Read the following passage from "The Black Cat":
The officers bade me accompany them in their search. They left no nook or corner unexplored. At length, for the third or fourth time, they descended into the cellar. I quivered not in a muscle. My heart beat calmly as that of one who slumbers in innocence. I walked the cellar from end to end. I folded my arms upon my bosom, and roamed easily to and fro. The police were thoroughly satisfied and prepared to depart.
In this passage, how does Poe create the effect of time passing quickly?A. By encouraging the reader to form a connection with the narrator B. By expressing complex ideas that force the reader to read slowly C. By using short sentences that speed up the pace of the story D. By withholding vital information and thus confusing the reader
Poe creates the effect of time passing quickly by
(C.) By using short sentences that speed up the pace of the story.
A great deal happens in this paragraph, but much of what happens is covered in single brief sentences. For example:
I walked the cellar from end to end.
These eight words suggest that the narrator walked back and forth several times. He would not have been standing at one end of the cellar to begin with but would have walked to one end, then turned and walked to the other end, and, since there was nothing to keep him at that end of the cellar, he would have had to turn and walk back at least as far as where he had originally been standing. Does this walking back and forth seem suspicious? To the reader? To the officers?

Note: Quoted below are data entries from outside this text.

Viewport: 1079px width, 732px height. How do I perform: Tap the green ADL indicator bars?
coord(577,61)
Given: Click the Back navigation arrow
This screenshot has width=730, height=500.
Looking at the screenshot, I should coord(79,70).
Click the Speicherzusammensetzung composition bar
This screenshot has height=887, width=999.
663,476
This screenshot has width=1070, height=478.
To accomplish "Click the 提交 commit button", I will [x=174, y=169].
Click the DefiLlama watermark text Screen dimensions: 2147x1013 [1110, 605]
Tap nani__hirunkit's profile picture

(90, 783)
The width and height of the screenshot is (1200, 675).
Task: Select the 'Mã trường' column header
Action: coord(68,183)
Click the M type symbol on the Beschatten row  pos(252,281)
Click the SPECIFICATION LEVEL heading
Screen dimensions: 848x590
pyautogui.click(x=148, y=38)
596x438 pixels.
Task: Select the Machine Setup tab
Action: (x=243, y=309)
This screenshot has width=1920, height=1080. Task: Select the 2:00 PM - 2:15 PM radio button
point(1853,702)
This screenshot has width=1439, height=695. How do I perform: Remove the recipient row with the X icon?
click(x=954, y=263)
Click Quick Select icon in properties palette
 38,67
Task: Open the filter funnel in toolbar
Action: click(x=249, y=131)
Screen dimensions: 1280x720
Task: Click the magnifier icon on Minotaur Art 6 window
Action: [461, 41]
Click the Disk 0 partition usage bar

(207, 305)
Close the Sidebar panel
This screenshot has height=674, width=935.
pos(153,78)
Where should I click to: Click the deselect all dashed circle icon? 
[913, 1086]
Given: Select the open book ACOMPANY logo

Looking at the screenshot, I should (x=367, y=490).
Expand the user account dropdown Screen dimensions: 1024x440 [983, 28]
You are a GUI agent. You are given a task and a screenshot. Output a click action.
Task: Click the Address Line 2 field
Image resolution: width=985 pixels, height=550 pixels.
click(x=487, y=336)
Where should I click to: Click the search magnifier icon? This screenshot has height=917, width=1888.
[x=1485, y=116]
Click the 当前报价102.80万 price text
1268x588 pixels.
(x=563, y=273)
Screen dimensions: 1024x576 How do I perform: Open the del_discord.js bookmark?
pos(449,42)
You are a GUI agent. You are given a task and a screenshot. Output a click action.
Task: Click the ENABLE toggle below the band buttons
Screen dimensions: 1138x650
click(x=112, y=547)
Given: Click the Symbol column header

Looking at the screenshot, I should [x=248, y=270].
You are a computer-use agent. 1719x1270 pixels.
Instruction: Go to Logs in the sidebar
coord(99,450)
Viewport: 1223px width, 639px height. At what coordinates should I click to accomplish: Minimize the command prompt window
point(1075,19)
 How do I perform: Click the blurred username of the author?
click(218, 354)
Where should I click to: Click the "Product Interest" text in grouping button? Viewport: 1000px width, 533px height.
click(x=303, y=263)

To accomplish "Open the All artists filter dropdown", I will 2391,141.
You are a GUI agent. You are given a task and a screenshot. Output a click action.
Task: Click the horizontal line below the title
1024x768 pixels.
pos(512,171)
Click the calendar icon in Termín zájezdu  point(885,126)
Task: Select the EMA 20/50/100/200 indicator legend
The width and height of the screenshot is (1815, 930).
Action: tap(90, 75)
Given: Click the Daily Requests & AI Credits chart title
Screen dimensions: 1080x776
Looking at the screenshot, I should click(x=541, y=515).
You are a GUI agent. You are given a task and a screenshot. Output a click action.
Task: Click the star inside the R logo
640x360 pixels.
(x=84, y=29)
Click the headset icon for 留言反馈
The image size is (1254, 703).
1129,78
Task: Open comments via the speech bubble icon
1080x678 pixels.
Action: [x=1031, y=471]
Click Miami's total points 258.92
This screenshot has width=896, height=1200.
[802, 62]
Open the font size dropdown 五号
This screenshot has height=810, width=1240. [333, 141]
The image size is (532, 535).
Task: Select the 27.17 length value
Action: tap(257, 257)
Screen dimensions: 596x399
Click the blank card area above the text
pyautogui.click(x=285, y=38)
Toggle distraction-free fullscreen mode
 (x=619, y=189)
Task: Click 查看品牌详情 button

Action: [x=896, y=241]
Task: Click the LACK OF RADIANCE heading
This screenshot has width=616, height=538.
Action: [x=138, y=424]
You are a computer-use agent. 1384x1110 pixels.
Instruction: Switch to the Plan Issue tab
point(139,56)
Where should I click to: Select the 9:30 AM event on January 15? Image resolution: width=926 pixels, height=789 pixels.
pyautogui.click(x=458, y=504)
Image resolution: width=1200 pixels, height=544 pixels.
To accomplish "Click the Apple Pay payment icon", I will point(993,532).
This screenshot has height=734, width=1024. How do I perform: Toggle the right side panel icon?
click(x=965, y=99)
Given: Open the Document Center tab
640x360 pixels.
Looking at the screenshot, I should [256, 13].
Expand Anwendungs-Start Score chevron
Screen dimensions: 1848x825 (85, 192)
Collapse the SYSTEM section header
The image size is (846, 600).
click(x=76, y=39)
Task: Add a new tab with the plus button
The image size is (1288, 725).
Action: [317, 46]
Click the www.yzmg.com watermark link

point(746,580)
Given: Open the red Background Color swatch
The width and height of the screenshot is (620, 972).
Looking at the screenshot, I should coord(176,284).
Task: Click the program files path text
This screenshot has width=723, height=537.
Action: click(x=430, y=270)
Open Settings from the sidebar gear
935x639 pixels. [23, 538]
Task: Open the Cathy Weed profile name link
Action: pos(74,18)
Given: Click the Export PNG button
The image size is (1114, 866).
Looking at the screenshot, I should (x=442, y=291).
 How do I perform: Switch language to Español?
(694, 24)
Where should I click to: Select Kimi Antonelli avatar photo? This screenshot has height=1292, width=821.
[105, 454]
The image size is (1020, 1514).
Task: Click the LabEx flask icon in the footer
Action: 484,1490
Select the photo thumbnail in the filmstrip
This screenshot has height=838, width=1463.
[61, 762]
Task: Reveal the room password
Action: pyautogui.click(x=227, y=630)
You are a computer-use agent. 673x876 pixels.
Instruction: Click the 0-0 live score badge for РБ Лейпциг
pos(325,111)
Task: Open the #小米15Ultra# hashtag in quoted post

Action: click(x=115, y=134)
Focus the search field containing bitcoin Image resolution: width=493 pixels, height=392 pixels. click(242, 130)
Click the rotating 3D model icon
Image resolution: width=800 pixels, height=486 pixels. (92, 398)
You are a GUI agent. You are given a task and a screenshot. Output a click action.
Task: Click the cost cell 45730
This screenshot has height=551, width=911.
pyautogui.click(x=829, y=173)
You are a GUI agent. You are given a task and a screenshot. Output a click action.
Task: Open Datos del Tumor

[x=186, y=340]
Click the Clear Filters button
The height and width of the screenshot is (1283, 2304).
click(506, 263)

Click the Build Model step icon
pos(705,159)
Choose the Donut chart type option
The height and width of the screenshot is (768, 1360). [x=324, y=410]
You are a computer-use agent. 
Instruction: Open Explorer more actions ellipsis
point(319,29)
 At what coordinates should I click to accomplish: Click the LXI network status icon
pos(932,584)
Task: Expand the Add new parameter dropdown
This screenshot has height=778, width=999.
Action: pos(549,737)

Another short sentence that says a lot is:
I quivered not in a muscle.
It must have been an awkward predicament for the narrator, since he had nothing whatever to do and he was conscious of being covertly watched by the officers. The narrator has to appear to be acting normally--but what is normal when a man is in an abnormal situation? The narrator of Poe's "The Tell-Tale Heart" finds himself in a very similar situation when the police officers appear; but he loses his cool entirely and gives himself away.
Macbeth is in a very similar position in Shakespeare's play when he goes down to answer the knocking at the gate and finds it is Macduff and Lennox who have come to wake the king. Macbeth had intended to pretend to be sound asleep when someone discovered the body and raised an outcry. Instead (in Act 2, Scene 3) he is forced to lead the two callers to Duncan's chamber and pretend to be totally innocent and ignorant of the horrible fact that King Duncan is dead in his bed and covered with his own blood.